Eran como sombras deslizándose desde la nada a ninguna parte. En aquellos labios había más grietas que en la tierra a uno y otro lado del asfalto. Sise conducía sin saber que estaba presenciando el mayor éxodo de seres humanos de la historia de Europa hasta que llegó la guerra de los Balcanes. Había quienes caminaban chorreando sangre por los pies.
Era un flujo torturado de personas sin fuerzas para continuar, y con miedo a detenerse.
Sise apretó el acelerador. Después de remontar una colina, el horizonte de aquella carretera mostró una extensa llanura repleta de personas. Al fondo, se veía que los refugiados ocupaban toda la carretera. Dentro de poco -comentaron- tendremos que parar. No se vislumbraba asfalto, porque todo eran refugiados. Debían llevar caminando cinco días y cinco noches.
En medio de la muchedumbre se escuchaba aquel sonido de pánico, prisa y desorden. Había gritos de súplica, se veían manos tendidas pidiendo agua, pidiendo que les llevaran hasta Almería. De repente, alguien logró abrir la puerta del camión desde fuera.
Era un hombre que llevaba un niño en brazos. El pequeño estaba demacrado, estremecido de fiebre. Aquel tipo comenzó a hablar apresuradamente, al principio con voz quebrada, luego subiendo la tono hasta que se convirtió en un ruego desesperado. No hacía falta traducción, a veces las palabras son universales. Aquel padre le pedía a Hazen Sise que se llevase a su hijo, para que no muriera. Él se quedaba en tierra, decía.
Solo pedía para el niño. En aquel trance era inevitable preguntarse dónde estaban la clemencia y la conciencia del mundo.
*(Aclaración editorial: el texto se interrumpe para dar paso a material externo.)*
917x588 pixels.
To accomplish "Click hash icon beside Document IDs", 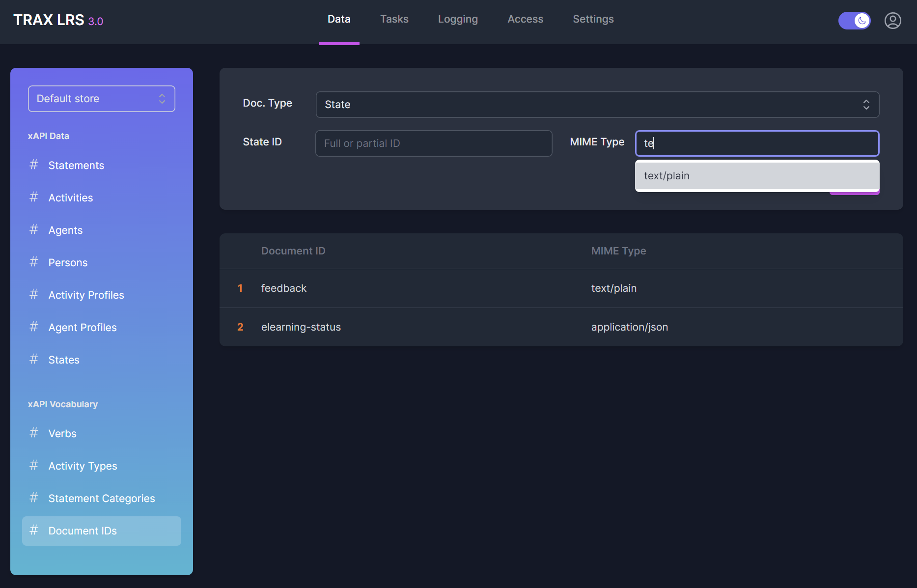I will [34, 530].

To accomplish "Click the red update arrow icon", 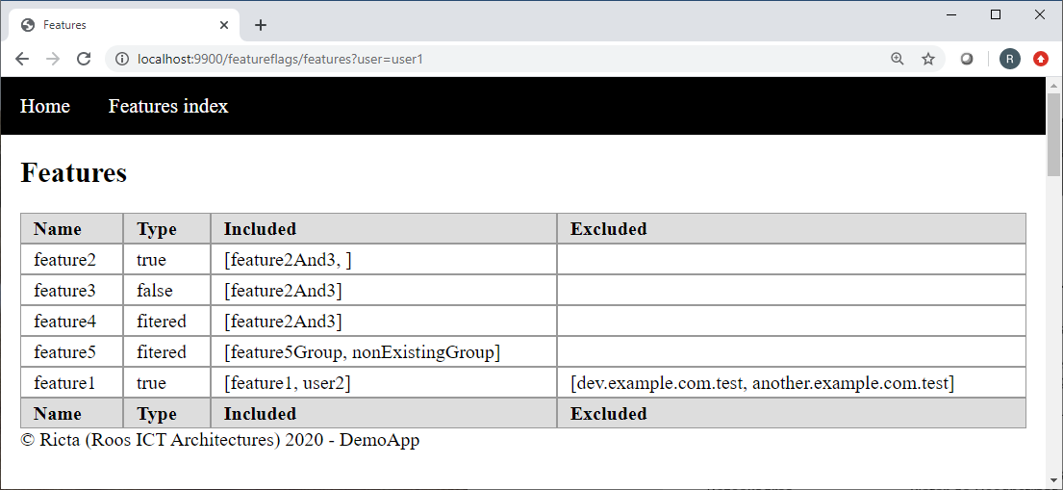I will click(1041, 59).
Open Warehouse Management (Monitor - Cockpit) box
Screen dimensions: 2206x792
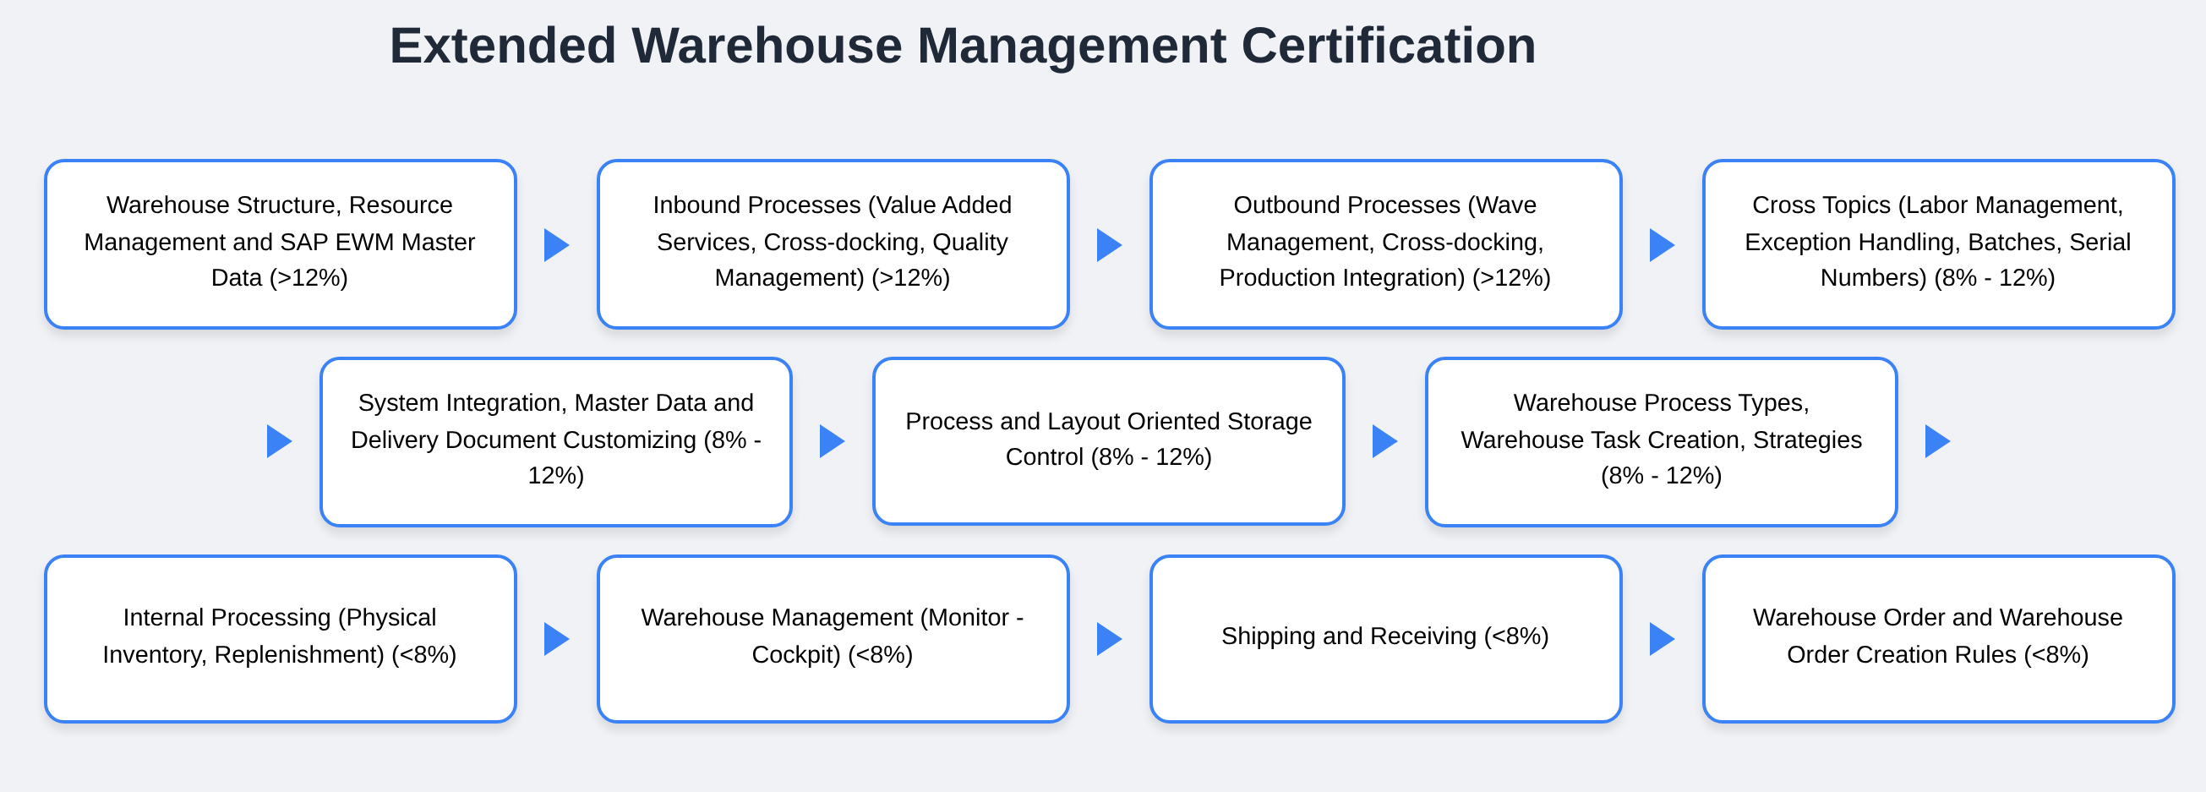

Sise y Bethune bajaron todo elmaterial sanitario que llevaban y ocuparon todo el espacio del camión con niños. Pero muchos desesperados querían subir. Muchos.
La situación se puso todavía más angustiosa. Los adultos no, gritaba Sise, con su acento extranjero. Era espantoso decidir entre la histeria quién venía y quién se quedaba. Era espantoso. Había hileras de madres separándose de sus hijos sonriendo tristeza, insuflándose coraje pensando en que había esperanza para sus chiquillos. Tratando de soportar la separación con un dolor que venía desde el útero.
Sise y Bethune contemplaron tantas caras pidiendo ayuda, tanta desesperación, tantas muecas…sabían que aquellos rostros habitarían en sus pesadillas para siempre.
Ya estaba hecho Sise conducía un camión con cuarenta niños en el primer viaje. Sise conducía. Sise y Bethune padecieron hambre y sed, pero salvaron la vida cientos de niños, a los que llevaron en su camioneta desde la carretera de la muerte hasta Almería.